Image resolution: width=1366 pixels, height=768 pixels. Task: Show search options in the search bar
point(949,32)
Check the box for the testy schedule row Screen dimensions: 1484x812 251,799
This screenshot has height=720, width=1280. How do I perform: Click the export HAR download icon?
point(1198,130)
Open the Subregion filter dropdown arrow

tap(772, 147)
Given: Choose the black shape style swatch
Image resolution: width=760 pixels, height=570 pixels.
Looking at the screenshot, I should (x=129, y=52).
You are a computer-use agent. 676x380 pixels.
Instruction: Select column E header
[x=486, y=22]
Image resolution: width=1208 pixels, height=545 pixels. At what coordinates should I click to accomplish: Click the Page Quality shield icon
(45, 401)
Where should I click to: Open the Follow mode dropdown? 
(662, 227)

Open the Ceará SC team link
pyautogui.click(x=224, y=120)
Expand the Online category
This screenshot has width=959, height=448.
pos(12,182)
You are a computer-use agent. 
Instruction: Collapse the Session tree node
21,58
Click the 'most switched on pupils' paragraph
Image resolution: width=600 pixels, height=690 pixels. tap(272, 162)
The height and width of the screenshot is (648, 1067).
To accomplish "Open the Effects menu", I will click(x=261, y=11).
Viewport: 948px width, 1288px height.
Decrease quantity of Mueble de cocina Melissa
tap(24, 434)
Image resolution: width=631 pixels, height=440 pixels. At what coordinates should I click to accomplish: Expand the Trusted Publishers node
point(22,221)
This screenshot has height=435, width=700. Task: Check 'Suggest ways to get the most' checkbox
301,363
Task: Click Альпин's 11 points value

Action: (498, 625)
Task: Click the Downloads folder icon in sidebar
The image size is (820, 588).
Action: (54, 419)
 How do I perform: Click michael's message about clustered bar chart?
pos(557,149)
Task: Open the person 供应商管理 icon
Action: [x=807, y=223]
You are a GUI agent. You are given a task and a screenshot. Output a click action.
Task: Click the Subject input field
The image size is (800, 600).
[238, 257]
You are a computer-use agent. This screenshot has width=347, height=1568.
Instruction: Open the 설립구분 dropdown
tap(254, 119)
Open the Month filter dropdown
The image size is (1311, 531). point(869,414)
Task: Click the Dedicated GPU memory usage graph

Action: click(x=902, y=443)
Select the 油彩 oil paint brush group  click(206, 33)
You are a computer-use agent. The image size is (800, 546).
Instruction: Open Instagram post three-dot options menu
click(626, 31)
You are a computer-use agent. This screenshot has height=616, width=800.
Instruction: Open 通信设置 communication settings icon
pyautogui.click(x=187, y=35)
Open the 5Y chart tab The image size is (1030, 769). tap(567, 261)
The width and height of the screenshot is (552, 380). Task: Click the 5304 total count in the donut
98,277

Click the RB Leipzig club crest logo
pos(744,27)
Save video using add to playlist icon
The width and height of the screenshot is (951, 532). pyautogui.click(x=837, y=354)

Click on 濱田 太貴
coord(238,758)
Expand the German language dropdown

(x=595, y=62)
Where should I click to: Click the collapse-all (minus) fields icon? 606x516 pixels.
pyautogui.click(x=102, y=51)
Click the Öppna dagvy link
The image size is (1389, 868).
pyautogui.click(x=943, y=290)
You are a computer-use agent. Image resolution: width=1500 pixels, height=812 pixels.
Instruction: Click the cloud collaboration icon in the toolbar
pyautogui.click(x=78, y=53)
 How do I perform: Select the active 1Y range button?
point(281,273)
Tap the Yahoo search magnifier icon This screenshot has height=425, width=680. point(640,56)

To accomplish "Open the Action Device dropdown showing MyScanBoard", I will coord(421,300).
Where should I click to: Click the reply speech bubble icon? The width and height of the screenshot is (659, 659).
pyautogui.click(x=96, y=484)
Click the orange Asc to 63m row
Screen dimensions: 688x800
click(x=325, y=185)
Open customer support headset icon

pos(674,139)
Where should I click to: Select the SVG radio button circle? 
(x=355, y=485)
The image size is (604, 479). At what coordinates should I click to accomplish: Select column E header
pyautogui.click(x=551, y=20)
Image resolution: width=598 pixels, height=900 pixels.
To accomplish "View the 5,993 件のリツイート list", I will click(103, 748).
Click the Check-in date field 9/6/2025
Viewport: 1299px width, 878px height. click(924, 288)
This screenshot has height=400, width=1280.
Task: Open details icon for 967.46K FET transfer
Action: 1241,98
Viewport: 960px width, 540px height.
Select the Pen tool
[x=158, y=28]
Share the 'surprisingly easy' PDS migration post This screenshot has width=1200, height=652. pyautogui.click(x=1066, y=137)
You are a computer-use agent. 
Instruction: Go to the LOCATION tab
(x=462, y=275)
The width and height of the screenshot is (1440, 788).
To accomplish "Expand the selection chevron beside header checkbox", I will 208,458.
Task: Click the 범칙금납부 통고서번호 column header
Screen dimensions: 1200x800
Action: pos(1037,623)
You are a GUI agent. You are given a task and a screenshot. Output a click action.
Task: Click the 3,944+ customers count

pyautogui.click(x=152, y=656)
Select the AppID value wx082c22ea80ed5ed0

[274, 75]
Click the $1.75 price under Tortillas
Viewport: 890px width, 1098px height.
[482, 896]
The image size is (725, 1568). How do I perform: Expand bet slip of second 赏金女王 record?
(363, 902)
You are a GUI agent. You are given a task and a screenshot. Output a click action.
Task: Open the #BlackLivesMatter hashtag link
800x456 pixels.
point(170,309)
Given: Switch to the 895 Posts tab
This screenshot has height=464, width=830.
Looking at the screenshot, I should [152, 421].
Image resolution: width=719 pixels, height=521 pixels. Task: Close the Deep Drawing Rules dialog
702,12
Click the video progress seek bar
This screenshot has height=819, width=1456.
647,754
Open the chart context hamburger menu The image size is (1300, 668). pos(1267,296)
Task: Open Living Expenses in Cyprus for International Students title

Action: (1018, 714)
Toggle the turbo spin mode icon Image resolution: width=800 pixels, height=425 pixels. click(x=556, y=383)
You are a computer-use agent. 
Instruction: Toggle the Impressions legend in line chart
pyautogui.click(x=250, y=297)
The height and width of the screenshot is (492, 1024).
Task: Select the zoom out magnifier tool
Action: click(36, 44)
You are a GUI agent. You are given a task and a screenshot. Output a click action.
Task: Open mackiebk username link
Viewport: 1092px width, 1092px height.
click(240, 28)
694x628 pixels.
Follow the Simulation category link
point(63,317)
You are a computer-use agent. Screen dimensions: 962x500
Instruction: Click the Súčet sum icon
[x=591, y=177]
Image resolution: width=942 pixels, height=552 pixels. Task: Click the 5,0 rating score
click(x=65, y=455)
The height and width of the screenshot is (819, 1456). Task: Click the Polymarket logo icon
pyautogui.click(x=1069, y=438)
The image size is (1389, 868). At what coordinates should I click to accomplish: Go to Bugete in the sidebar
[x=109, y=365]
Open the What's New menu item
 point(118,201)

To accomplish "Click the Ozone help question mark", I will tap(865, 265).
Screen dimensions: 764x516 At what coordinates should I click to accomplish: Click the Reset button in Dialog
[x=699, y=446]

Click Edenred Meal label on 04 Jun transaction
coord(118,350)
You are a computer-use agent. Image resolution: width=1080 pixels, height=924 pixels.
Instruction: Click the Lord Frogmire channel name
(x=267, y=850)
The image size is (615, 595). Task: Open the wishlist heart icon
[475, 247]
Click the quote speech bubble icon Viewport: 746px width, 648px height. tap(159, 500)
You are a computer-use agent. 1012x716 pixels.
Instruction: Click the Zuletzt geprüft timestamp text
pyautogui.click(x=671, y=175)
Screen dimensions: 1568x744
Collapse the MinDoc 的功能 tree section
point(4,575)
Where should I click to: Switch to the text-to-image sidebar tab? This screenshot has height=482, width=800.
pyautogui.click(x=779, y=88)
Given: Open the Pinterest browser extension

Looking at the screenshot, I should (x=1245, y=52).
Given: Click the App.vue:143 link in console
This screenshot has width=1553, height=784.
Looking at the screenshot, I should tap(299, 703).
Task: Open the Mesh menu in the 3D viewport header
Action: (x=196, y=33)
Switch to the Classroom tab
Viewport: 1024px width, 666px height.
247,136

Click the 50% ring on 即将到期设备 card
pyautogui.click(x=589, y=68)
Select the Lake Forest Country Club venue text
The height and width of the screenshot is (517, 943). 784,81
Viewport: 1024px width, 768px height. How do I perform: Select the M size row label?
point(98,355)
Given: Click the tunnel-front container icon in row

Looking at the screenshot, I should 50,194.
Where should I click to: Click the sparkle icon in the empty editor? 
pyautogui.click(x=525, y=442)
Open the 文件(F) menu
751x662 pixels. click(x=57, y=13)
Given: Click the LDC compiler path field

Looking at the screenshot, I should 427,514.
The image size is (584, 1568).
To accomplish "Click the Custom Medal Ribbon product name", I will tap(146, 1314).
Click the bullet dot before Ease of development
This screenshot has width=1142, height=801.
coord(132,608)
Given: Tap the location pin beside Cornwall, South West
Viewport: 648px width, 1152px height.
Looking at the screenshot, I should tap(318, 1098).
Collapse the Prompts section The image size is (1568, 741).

Requirement:
Given the data above, transcribe exactly the lines from the one containing "Given: Click the App.vue:143 link in console" down to the one containing "The image size is (584, 1568).", and no others.

Exercise solution:
Given: Click the App.vue:143 link in console
This screenshot has width=1553, height=784.
Looking at the screenshot, I should tap(299, 703).
Task: Open the Mesh menu in the 3D viewport header
Action: (x=196, y=33)
Switch to the Classroom tab
Viewport: 1024px width, 666px height.
247,136

Click the 50% ring on 即将到期设备 card
pyautogui.click(x=589, y=68)
Select the Lake Forest Country Club venue text
The height and width of the screenshot is (517, 943). 784,81
Viewport: 1024px width, 768px height. How do I perform: Select the M size row label?
point(98,355)
Given: Click the tunnel-front container icon in row

Looking at the screenshot, I should 50,194.
Where should I click to: Click the sparkle icon in the empty editor? 
pyautogui.click(x=525, y=442)
Open the 文件(F) menu
751x662 pixels. click(x=57, y=13)
Given: Click the LDC compiler path field

Looking at the screenshot, I should 427,514.
The image size is (584, 1568).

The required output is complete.